Wednesday, December 28, 2011

Results of a full year of solar electric (photovoltaic) panels on our house

It's been sixteen months since we installed solar panels on our house. A number of people have asked what our experience has been and I'd like to report this in figures and pictures as an update from my blog in September 2010. Here are the key figures:
  • The system was estimated to produce 4.73 megawatt-hours; actual production was 6.56 megawatt-hours. I believe that much of this is due to the Enphase microinverter technology.
  • Our electric bill dropped from 2,244.25 to 465.57, a savings of 1,778.68. Note that the $465 number is a bit more than the PG&E bill I copy below: there is a $12.03 monthly access fee as well.
The bottom line is that this system will pay for itself in approximately 13 years.
I've attached a bit of backup information below for those of you that enjoy the detail or are considering taking the plunge yourself.

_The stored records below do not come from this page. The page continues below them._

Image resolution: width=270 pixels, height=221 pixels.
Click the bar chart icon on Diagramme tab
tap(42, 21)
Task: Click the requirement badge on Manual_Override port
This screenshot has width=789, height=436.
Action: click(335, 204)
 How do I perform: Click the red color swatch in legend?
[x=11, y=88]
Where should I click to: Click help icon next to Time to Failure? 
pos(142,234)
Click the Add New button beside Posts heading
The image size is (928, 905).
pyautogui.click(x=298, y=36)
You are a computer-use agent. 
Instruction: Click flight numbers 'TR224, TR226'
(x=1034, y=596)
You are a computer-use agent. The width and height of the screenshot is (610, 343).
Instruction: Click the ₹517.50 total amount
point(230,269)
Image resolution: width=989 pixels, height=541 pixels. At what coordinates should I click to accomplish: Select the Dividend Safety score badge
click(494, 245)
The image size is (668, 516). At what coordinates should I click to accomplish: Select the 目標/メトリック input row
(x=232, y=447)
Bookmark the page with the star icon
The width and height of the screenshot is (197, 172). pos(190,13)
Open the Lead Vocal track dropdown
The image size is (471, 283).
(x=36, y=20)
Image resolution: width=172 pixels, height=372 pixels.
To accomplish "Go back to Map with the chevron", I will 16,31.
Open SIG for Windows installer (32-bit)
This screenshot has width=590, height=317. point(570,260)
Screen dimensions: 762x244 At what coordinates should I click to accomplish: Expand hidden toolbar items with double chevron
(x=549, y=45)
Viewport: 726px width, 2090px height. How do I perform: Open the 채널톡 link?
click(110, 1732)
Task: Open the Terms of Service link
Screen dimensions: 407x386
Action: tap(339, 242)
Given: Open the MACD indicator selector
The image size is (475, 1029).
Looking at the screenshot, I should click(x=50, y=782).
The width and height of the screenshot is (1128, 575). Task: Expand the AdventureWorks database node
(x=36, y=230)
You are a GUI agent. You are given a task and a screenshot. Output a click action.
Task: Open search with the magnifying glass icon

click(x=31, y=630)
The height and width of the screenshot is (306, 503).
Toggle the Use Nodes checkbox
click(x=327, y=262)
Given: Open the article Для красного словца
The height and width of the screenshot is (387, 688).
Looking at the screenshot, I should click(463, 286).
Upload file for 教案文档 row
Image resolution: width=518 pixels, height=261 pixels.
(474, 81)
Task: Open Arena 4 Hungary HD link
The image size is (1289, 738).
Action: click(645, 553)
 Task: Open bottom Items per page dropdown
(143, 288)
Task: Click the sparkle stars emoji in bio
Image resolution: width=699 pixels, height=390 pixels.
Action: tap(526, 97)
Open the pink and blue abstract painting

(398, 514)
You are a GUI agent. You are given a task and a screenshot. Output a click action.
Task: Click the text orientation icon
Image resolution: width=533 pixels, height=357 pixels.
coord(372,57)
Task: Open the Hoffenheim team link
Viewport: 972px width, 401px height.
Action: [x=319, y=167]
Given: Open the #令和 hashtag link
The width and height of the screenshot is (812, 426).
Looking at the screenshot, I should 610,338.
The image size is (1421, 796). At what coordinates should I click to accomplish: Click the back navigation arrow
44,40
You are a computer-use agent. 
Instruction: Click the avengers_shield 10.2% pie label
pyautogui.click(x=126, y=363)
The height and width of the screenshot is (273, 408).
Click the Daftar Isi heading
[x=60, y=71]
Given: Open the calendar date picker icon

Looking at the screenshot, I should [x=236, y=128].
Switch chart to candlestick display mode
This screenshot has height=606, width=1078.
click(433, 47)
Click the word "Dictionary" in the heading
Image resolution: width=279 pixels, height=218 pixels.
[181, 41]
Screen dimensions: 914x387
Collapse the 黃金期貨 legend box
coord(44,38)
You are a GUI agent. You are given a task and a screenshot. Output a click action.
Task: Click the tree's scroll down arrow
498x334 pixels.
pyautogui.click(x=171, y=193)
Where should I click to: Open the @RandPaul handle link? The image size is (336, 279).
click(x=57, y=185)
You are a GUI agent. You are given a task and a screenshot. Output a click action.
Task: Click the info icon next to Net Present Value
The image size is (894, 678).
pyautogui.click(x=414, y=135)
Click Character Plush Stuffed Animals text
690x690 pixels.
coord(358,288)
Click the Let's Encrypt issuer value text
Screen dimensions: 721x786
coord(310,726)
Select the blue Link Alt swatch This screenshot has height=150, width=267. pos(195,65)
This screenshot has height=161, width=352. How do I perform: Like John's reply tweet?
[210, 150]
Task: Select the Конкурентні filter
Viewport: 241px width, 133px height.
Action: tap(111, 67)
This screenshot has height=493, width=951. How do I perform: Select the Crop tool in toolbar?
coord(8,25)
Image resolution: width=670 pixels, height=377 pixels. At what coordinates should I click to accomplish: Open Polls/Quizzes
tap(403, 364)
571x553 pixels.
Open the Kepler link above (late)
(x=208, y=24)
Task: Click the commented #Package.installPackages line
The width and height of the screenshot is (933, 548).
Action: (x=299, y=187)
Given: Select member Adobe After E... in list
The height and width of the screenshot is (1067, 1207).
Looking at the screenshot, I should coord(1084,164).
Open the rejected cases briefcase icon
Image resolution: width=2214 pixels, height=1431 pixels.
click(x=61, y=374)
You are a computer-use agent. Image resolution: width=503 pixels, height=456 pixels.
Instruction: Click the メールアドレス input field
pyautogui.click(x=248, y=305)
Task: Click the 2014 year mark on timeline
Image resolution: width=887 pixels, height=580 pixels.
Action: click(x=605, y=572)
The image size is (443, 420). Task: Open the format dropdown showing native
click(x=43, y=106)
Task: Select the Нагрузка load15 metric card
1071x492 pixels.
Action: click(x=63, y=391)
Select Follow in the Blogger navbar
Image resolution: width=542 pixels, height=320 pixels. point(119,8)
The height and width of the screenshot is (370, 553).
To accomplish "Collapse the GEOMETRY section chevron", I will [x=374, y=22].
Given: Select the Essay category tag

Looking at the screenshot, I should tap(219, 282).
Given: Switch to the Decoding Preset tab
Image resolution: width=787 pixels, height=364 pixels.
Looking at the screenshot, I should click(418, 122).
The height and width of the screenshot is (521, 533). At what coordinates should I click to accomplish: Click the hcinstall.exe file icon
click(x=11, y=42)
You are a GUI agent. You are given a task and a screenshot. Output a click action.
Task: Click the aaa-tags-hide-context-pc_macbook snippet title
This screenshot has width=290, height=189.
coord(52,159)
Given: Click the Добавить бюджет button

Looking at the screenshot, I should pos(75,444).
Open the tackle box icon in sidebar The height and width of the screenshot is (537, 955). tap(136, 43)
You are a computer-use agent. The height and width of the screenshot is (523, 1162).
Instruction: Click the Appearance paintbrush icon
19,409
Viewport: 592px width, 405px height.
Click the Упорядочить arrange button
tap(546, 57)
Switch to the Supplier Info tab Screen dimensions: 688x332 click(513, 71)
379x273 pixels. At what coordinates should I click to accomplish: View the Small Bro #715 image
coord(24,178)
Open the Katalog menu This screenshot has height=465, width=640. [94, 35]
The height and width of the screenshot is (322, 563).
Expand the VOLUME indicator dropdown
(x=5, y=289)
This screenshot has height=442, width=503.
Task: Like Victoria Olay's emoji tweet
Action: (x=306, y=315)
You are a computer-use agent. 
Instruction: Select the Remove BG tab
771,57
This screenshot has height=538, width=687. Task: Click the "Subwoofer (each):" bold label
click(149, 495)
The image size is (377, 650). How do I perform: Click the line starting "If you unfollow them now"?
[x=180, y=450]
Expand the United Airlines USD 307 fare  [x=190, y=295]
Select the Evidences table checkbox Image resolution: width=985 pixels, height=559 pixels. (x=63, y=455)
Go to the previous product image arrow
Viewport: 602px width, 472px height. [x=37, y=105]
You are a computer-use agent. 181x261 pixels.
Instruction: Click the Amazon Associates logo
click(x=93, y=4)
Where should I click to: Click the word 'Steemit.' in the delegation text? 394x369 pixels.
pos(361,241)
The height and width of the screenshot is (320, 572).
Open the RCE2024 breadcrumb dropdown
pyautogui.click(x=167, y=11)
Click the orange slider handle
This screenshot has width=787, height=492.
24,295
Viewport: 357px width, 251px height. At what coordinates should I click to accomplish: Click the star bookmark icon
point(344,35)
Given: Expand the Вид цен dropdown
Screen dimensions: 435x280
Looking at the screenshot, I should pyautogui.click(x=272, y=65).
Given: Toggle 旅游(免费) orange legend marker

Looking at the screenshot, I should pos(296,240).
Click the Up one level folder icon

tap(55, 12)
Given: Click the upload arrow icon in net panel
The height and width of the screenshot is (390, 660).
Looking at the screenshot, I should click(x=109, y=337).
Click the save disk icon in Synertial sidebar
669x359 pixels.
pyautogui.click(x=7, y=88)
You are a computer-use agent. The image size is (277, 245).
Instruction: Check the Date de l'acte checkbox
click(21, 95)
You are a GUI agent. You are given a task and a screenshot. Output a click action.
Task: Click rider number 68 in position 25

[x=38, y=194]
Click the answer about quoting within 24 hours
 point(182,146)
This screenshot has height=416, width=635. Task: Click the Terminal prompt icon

First is the summary bill from PG&E for a year of electricity. You move to an annual cycle with a true-up at the end of the year. Note that we were still overall consumers, but provided electricity back to the grid during peak times in the summer: those are the negative numbers in November through May.

The summer solstice is peak generation time. I have captured a graph of my energy production on that top day and show the panels at the peak production time of the day.

Below is a graph of the total energy production of the array. Note that the graph is sinusoidal, except for the days that clouds moved in to cut production.

The figures go on to say that we have saved 5.6 tons of carbon from entering the atmosphere. While that certainly does not put us at a zero carbon footprint, it is good to know that I'm helping to save the environment while saving money.